Dara ini harus diberitahu, akan tetapi ia tidak tega untuk menghacurkan hati
yang sudah parah itu, hati yang penuh kedukaan karena sckaligus kehilangan ayah
bunda. Dia sendiripun kehilangan ibu kandungnya, yang katanya tewas oleh musuh.
Akan tetapi kedukaan hatinya tidaklah begitu besar karena ia belum pernah
bertemu ibunya, tidak tahu bagaimana rupa ibu kandungnya.
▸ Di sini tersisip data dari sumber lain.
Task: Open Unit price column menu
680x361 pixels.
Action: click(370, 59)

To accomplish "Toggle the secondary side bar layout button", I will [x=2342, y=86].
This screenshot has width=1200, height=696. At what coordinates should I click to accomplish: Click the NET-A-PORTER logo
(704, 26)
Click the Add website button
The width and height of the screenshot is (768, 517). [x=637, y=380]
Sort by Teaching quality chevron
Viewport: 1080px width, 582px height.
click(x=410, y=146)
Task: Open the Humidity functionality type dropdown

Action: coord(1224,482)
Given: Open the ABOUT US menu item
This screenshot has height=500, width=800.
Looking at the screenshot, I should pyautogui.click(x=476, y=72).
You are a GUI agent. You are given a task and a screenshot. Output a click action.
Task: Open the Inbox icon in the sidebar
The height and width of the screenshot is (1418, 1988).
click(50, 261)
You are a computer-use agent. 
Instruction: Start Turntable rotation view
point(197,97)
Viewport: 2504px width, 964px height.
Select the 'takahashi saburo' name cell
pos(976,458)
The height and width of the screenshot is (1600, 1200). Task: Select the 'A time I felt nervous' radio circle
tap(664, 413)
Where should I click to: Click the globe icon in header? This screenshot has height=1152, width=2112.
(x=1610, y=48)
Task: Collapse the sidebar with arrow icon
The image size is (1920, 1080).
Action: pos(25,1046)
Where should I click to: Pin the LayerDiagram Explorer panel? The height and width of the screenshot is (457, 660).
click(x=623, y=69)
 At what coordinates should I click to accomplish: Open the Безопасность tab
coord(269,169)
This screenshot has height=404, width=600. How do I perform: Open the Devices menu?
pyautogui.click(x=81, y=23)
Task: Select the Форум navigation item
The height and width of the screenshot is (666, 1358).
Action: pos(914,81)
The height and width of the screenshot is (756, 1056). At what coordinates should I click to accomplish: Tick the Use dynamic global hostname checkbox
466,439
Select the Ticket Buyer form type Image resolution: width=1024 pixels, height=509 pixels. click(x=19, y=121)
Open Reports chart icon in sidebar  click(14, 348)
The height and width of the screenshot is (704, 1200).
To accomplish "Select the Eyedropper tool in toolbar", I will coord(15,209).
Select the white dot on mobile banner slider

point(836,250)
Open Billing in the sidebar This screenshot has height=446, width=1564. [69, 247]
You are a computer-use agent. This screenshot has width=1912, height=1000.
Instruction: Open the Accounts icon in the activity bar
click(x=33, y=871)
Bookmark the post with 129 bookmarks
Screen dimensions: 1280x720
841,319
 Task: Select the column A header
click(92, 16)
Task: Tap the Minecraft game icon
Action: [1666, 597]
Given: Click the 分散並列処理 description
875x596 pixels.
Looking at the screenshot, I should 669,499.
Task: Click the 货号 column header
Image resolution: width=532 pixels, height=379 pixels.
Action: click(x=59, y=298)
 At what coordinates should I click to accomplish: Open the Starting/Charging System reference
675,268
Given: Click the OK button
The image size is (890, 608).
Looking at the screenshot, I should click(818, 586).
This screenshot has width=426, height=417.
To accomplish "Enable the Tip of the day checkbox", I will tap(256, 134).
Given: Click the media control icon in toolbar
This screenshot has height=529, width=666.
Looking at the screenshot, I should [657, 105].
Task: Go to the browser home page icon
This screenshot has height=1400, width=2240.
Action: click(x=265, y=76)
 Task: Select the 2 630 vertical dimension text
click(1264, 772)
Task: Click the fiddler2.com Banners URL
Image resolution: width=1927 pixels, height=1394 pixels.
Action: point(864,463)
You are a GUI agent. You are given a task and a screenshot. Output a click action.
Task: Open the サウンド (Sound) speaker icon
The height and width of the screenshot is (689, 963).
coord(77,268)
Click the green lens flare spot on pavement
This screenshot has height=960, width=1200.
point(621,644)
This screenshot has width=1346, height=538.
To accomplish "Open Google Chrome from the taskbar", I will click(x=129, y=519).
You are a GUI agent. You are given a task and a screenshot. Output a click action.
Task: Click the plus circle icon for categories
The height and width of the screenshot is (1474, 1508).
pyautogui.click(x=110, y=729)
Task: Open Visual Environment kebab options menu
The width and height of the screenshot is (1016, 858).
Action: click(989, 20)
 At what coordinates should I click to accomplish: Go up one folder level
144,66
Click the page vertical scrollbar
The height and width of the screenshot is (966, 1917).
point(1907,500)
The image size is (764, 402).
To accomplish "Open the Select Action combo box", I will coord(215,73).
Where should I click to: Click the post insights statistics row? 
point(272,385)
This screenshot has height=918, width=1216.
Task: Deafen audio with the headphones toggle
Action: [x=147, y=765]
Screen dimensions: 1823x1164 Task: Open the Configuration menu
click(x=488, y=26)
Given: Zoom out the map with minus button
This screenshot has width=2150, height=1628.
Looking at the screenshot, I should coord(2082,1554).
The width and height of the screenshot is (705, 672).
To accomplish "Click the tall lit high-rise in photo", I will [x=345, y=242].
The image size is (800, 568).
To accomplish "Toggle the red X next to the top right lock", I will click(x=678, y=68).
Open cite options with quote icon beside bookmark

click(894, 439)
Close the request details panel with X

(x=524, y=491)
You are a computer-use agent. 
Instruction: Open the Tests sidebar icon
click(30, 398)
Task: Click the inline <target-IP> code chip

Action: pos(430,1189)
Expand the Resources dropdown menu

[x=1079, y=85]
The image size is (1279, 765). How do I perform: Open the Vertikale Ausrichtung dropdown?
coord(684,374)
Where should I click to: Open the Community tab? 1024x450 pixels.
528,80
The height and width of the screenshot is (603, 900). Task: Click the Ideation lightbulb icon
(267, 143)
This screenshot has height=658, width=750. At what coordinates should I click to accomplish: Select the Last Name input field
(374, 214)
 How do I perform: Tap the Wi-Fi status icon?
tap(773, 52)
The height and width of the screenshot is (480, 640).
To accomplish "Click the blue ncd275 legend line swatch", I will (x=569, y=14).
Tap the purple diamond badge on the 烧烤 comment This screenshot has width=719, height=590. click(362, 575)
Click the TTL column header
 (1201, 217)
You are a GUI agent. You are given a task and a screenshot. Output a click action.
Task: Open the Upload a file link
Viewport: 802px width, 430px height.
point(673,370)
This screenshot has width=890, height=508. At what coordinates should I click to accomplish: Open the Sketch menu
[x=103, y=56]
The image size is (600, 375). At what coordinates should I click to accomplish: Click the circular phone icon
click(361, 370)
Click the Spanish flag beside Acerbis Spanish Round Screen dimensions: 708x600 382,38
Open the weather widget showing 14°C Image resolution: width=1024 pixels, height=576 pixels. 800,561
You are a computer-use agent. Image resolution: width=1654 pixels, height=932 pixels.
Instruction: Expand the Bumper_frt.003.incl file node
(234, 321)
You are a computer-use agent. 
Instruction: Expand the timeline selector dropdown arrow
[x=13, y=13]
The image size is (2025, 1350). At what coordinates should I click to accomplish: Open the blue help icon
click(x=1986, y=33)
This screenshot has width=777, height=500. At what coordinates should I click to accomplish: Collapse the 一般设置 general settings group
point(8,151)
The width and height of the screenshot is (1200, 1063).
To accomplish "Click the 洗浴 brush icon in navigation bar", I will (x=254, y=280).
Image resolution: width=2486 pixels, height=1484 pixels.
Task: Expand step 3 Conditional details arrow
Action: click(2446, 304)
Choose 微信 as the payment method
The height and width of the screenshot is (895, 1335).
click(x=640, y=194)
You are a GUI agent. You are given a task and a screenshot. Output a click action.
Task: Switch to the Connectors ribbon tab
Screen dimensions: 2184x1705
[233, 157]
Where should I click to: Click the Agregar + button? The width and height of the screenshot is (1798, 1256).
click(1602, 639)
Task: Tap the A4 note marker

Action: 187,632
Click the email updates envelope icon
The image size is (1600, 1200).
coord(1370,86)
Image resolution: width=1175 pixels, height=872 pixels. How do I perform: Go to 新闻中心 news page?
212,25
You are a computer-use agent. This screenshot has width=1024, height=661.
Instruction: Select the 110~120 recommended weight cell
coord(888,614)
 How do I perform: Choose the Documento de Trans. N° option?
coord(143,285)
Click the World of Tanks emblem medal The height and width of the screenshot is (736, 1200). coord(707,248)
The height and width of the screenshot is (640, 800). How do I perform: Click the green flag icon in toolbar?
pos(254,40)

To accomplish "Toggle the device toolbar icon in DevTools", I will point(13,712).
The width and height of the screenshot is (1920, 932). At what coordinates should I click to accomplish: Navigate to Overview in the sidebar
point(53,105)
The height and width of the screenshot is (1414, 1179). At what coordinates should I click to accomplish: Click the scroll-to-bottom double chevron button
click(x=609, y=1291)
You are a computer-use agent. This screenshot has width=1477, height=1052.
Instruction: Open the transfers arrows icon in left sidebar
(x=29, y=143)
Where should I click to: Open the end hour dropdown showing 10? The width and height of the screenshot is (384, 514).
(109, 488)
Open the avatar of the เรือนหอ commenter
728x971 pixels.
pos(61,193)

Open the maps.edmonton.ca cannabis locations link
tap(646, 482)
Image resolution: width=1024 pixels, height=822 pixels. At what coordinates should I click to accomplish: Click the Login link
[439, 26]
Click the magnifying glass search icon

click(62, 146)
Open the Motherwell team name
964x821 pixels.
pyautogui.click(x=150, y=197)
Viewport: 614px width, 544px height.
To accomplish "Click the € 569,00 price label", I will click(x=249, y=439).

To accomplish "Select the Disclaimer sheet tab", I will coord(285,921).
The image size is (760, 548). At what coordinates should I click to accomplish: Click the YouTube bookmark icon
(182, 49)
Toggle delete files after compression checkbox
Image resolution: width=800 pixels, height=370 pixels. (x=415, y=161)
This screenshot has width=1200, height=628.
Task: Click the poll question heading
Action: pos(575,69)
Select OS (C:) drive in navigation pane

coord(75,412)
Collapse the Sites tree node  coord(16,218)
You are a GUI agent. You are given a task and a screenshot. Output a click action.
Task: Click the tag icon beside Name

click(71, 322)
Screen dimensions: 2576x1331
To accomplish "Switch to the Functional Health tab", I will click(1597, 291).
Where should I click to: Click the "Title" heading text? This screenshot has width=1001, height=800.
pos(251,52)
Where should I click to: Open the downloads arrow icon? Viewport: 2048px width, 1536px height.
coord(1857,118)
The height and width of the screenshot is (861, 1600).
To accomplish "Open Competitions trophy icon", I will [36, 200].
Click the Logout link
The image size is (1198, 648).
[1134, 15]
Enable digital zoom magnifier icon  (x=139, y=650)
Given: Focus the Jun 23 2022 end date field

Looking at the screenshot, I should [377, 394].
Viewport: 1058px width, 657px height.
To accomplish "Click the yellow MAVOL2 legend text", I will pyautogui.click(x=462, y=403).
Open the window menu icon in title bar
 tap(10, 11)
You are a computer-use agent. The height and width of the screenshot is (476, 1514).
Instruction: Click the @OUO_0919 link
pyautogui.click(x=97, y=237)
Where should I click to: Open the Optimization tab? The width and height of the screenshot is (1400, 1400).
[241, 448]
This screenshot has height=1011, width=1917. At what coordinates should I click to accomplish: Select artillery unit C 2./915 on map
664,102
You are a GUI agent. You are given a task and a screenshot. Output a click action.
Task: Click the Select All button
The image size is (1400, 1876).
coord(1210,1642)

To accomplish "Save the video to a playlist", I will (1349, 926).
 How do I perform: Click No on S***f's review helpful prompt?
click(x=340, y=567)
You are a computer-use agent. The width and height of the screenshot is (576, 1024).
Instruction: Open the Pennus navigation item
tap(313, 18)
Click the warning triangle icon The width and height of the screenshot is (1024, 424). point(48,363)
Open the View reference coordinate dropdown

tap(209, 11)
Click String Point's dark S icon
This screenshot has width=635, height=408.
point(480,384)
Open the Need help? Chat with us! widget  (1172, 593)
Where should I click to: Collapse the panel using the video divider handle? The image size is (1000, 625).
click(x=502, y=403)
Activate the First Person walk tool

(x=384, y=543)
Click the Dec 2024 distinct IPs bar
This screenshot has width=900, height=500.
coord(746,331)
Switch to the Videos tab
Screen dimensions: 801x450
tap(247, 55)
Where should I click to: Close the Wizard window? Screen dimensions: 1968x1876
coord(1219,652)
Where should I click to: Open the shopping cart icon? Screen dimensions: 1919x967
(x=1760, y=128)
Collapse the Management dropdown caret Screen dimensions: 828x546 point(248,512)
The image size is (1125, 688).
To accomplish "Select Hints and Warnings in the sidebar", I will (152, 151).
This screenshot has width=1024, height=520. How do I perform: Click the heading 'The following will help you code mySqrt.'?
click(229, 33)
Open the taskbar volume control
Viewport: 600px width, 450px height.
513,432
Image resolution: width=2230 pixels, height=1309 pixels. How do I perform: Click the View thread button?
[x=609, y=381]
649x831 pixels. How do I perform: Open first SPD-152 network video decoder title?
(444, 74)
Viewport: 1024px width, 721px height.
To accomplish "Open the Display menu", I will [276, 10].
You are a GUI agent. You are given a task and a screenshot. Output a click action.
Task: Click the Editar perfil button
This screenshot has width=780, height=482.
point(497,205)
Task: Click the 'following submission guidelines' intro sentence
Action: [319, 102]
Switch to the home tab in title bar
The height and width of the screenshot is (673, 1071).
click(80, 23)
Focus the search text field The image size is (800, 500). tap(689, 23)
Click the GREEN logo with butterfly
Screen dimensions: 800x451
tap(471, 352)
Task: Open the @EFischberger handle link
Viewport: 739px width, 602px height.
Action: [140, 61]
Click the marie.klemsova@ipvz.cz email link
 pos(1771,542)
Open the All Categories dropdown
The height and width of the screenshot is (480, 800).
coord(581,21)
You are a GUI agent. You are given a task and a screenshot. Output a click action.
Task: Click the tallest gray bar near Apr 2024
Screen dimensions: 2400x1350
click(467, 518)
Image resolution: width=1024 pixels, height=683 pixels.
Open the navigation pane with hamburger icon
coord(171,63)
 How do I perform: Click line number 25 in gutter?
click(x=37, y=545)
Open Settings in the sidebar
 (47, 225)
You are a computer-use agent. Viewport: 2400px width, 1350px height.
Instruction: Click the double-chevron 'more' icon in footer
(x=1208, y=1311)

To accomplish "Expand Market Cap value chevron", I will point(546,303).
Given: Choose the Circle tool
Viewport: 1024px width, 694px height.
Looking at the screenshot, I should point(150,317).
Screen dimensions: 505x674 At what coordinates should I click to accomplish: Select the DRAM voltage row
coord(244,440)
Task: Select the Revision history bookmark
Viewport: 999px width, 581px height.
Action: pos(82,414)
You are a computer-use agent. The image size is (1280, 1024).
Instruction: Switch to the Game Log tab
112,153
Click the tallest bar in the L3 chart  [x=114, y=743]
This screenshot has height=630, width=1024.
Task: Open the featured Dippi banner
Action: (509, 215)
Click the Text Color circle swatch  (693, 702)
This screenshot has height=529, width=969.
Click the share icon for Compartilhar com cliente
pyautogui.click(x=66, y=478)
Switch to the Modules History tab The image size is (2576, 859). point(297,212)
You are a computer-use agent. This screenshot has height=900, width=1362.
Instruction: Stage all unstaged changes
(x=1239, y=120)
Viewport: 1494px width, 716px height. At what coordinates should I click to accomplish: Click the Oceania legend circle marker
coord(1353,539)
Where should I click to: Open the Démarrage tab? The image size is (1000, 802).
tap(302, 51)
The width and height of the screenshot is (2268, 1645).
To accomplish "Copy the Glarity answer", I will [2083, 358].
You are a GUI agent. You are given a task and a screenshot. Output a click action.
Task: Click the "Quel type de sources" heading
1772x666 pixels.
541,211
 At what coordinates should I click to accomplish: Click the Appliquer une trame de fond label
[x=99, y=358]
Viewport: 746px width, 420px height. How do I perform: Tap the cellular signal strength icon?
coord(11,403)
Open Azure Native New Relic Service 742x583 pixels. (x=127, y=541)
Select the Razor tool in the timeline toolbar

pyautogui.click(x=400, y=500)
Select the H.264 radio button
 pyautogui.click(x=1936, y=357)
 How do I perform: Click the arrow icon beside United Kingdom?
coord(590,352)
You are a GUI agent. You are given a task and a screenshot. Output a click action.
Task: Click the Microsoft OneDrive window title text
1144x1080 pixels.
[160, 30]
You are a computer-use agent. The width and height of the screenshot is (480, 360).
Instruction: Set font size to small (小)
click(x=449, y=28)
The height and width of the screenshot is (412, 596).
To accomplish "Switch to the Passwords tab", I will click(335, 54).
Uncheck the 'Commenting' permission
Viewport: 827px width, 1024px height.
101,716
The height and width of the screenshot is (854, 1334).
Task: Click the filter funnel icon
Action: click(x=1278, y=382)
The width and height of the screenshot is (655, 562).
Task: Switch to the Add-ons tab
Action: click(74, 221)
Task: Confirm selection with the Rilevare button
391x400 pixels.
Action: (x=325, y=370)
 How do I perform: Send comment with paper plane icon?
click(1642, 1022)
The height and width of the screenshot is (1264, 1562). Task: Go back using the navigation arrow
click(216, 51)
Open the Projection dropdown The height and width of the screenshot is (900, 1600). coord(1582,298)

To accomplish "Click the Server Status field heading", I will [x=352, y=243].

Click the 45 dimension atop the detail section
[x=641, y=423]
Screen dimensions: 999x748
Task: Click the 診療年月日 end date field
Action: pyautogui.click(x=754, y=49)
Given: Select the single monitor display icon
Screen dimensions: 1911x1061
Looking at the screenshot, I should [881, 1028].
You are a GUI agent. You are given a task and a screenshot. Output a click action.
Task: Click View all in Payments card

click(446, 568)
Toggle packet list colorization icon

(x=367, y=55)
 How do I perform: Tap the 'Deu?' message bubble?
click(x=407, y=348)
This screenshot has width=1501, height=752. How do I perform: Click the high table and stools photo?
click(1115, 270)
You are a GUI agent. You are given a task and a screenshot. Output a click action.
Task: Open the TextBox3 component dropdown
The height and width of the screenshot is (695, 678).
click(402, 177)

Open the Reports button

Ia lebih berduka
karena kenyataan bahwa Ayu Candra adalah adik tirinya, satu ibu!
"Joko..........!"
Ayu Candra berbisik tanpa mengangkat mukanya yang bersembunyi di dada Joko
Wandiro.
"Ada Apa,
Ayu?"
"Engkau
mendengar semua pesan ayah kemarin?"
"Aku
mendengar, Ayu."
"Joko
engkau tahu bahwa kini aku tidak punya siapa-siapa lagi.... " ia terisak
lalu menyambung,
".......
aku sebatangkara di dunia........ aku hanya... hanya punya.... engkau, Joko.
Katakanlah, Apa yang harus kulakukan sekarang?"
Berdebar
jantung Joko Wandiro. Bagaimana ia harus menjawab? Ia masih tidak tega untuk
membuka rahasia yang akan menghancurkan hati dara itu. Karena itu ia
mengalihkan kepada soal lain.
"Apa yang
harus kaulakukan, Ayu? Kurasa sementara ini tidak ada apa-apa. Aku setuju
dengan pesan ayahmu bahwa kita...... eh, kau tidak perlu mencari musuh, tidak
perlu memperbesar permusuhan." Sebagai murid Ki Patih Narotama, tentu saja
Joko Wandiro sudah mendapat gemblengan batin yang hebat sehingga ia dapat
mengatasi rasa dendam karena kematian ibunya dibunuh orang.